DATA LISTING =
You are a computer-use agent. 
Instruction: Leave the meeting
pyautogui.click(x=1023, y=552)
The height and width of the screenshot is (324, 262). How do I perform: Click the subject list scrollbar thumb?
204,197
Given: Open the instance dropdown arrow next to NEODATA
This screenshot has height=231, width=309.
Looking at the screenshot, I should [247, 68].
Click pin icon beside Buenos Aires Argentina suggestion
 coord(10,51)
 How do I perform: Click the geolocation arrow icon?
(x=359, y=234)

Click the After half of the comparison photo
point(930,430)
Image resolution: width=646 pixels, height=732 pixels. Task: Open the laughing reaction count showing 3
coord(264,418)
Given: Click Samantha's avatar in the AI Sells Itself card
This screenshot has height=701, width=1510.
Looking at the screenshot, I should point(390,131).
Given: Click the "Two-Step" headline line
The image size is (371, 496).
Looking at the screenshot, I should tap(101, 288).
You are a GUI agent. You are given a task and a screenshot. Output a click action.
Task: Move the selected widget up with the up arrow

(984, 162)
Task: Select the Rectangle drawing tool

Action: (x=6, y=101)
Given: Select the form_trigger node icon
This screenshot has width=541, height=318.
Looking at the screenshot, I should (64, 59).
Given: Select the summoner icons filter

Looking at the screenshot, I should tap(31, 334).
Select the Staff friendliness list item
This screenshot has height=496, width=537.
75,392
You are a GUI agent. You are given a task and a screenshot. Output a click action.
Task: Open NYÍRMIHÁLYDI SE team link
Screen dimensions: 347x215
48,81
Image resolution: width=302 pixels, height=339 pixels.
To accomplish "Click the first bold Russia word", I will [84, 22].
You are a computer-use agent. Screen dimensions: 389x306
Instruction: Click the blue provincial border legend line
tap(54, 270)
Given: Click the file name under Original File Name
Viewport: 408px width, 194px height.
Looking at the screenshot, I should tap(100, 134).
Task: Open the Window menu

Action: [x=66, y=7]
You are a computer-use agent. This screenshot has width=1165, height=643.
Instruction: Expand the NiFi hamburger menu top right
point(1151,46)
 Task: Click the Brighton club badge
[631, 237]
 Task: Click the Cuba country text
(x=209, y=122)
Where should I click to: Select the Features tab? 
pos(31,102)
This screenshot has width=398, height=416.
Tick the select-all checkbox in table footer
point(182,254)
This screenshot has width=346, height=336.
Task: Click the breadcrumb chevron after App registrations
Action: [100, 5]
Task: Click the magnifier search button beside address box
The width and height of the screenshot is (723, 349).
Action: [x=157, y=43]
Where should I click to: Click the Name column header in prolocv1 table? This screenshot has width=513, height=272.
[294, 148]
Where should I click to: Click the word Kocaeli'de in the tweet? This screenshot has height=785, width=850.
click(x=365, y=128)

WHAT IS BEING ASKED =
Please set down the entire listing once more, exactly as it stands.

SOLUTION =
You are a computer-use agent. 
Instruction: Leave the meeting
pyautogui.click(x=1023, y=552)
The height and width of the screenshot is (324, 262). How do I perform: Click the subject list scrollbar thumb?
204,197
Given: Open the instance dropdown arrow next to NEODATA
This screenshot has height=231, width=309.
Looking at the screenshot, I should [247, 68].
Click pin icon beside Buenos Aires Argentina suggestion
 coord(10,51)
 How do I perform: Click the geolocation arrow icon?
(x=359, y=234)

Click the After half of the comparison photo
point(930,430)
Image resolution: width=646 pixels, height=732 pixels. Task: Open the laughing reaction count showing 3
coord(264,418)
Given: Click Samantha's avatar in the AI Sells Itself card
This screenshot has height=701, width=1510.
Looking at the screenshot, I should point(390,131).
Given: Click the "Two-Step" headline line
The image size is (371, 496).
Looking at the screenshot, I should tap(101, 288).
You are a GUI agent. You are given a task and a screenshot. Output a click action.
Task: Move the selected widget up with the up arrow

(984, 162)
Task: Select the Rectangle drawing tool

Action: (x=6, y=101)
Given: Select the form_trigger node icon
This screenshot has width=541, height=318.
Looking at the screenshot, I should (64, 59).
Given: Select the summoner icons filter

Looking at the screenshot, I should tap(31, 334).
Select the Staff friendliness list item
This screenshot has height=496, width=537.
75,392
You are a GUI agent. You are given a task and a screenshot. Output a click action.
Task: Open NYÍRMIHÁLYDI SE team link
Screen dimensions: 347x215
48,81
Image resolution: width=302 pixels, height=339 pixels.
To accomplish "Click the first bold Russia word", I will [84, 22].
You are a computer-use agent. Screen dimensions: 389x306
Instruction: Click the blue provincial border legend line
tap(54, 270)
Given: Click the file name under Original File Name
Viewport: 408px width, 194px height.
Looking at the screenshot, I should tap(100, 134).
Task: Open the Window menu

Action: [x=66, y=7]
You are a computer-use agent. This screenshot has width=1165, height=643.
Instruction: Expand the NiFi hamburger menu top right
point(1151,46)
 Task: Click the Brighton club badge
[631, 237]
 Task: Click the Cuba country text
(x=209, y=122)
Where should I click to: Select the Features tab? 
pos(31,102)
This screenshot has width=398, height=416.
Tick the select-all checkbox in table footer
point(182,254)
This screenshot has width=346, height=336.
Task: Click the breadcrumb chevron after App registrations
Action: [100, 5]
Task: Click the magnifier search button beside address box
The width and height of the screenshot is (723, 349).
Action: [x=157, y=43]
Where should I click to: Click the Name column header in prolocv1 table? This screenshot has width=513, height=272.
[294, 148]
Where should I click to: Click the word Kocaeli'de in the tweet? This screenshot has height=785, width=850.
click(x=365, y=128)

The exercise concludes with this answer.